WHAT IS REQUIRED:
Having found the line containing "This screenshot has width=986, height=564." in the data below, reproduce that line and each one after it to the end, exactly, and include nothing else.

*** Opening DATASET EXTRACT ***

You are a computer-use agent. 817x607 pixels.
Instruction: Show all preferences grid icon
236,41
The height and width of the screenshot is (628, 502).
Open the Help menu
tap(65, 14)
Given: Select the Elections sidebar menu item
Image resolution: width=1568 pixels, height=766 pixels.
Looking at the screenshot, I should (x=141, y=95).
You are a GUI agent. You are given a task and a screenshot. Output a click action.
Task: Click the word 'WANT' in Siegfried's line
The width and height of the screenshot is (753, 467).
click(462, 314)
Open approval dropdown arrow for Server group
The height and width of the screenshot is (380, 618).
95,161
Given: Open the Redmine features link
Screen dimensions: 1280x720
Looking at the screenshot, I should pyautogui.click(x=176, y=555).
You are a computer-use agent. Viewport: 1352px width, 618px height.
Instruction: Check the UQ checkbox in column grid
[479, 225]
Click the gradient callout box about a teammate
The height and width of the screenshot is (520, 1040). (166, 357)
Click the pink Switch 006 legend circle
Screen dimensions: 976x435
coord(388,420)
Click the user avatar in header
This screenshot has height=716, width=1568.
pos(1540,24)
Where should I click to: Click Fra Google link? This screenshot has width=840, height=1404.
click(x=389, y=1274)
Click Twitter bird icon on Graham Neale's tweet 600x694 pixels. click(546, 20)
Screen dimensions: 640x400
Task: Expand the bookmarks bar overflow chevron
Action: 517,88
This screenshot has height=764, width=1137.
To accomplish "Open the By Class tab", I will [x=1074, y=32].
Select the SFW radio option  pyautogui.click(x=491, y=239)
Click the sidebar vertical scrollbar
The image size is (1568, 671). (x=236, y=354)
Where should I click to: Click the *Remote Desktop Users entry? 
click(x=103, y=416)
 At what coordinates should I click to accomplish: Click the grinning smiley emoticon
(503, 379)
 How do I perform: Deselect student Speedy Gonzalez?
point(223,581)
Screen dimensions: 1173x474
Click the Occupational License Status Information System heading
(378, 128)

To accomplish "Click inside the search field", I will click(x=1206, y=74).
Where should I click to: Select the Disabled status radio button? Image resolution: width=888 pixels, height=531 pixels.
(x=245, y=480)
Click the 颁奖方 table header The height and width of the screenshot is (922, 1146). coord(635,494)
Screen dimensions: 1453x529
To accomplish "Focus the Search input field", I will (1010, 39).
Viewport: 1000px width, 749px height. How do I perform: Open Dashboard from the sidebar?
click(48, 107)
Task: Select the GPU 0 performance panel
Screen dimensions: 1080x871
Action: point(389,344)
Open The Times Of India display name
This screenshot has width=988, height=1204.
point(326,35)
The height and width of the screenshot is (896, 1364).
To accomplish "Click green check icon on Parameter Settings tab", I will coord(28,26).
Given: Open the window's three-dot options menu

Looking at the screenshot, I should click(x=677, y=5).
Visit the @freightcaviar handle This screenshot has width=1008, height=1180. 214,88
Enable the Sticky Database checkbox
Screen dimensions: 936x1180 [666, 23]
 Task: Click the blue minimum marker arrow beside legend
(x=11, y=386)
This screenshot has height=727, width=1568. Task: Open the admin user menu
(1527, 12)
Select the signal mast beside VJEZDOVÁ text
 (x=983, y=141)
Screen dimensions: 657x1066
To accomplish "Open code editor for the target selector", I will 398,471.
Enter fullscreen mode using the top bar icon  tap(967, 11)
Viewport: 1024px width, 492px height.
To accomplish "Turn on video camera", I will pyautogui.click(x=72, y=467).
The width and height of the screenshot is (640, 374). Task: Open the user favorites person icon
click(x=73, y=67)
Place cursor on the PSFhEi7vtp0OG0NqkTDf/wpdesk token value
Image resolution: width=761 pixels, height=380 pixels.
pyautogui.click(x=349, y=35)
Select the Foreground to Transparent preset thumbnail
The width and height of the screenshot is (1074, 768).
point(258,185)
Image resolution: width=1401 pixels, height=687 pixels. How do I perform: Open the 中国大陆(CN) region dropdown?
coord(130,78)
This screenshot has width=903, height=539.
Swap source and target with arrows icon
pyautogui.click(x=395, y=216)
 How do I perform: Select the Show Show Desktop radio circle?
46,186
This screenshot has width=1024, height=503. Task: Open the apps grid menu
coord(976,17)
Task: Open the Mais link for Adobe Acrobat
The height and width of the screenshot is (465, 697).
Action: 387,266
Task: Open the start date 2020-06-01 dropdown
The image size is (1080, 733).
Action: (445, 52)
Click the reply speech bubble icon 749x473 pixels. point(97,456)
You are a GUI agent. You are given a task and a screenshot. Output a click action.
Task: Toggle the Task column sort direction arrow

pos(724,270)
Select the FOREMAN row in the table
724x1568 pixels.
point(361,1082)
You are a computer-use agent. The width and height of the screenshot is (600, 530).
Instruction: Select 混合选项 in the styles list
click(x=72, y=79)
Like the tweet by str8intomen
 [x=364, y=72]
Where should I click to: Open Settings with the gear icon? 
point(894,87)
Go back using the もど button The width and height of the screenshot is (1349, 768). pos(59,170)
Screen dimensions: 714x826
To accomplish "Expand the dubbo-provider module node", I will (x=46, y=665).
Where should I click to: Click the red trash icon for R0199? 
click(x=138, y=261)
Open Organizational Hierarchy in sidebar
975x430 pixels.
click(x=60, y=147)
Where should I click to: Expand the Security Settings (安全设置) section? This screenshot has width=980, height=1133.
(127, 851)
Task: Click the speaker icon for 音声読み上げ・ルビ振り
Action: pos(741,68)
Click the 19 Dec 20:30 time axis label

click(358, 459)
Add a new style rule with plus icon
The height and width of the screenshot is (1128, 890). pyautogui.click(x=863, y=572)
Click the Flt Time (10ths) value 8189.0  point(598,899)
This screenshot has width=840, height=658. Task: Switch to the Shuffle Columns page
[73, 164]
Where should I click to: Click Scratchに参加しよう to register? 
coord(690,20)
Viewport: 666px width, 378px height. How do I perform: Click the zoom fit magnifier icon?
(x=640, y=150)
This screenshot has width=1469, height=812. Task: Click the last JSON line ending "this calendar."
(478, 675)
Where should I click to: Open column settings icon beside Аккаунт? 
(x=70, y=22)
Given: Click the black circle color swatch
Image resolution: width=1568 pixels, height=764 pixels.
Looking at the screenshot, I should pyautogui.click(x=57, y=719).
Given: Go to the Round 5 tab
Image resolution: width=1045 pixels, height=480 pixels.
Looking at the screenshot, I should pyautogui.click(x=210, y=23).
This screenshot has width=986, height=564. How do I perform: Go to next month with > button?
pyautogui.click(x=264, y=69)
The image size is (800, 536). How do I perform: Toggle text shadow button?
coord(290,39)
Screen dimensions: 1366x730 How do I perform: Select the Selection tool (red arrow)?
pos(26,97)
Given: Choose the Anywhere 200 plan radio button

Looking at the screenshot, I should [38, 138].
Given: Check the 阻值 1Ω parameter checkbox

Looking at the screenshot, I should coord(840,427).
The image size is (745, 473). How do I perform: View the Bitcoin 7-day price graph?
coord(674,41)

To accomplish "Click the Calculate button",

*** Closing DATASET EXTRACT ***

THE ANSWER:
This screenshot has width=986, height=564. How do I perform: Go to next month with > button?
pyautogui.click(x=264, y=69)
The image size is (800, 536). How do I perform: Toggle text shadow button?
coord(290,39)
Screen dimensions: 1366x730 How do I perform: Select the Selection tool (red arrow)?
pos(26,97)
Given: Choose the Anywhere 200 plan radio button

Looking at the screenshot, I should [38, 138].
Given: Check the 阻值 1Ω parameter checkbox

Looking at the screenshot, I should coord(840,427).
The image size is (745, 473). How do I perform: View the Bitcoin 7-day price graph?
coord(674,41)

To accomplish "Click the Calculate button",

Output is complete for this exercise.